** Record set follows **
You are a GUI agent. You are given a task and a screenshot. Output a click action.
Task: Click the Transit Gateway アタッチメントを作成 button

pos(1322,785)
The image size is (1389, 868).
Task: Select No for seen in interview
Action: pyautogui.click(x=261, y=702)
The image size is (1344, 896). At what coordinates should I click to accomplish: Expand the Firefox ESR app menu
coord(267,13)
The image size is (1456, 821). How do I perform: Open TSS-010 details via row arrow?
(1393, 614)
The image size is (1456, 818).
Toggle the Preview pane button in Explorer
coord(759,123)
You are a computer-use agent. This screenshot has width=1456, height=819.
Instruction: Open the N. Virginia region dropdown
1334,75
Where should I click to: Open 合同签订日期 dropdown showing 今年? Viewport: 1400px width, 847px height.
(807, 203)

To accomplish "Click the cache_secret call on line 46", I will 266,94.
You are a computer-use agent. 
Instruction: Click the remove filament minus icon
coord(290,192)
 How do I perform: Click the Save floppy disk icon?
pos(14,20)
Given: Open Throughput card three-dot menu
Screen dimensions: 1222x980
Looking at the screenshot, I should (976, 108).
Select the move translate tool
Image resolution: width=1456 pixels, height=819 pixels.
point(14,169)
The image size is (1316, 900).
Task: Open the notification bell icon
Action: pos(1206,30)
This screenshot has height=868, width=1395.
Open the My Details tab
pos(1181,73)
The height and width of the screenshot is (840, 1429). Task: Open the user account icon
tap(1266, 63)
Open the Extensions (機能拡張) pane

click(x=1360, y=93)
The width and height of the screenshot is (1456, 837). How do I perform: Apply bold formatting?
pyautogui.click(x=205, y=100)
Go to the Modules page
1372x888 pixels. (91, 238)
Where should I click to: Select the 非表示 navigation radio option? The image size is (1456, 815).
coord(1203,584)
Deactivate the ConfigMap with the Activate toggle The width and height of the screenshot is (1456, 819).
** End of Record set **
**Work instructions:**
Set down exactly, and only, the lines from the one containing "Where should I click to: Select" through the final line of the entries above.

**Answer section:**
Where should I click to: Select the 非表示 navigation radio option? The image size is (1456, 815).
coord(1203,584)
Deactivate the ConfigMap with the Activate toggle The width and height of the screenshot is (1456, 819).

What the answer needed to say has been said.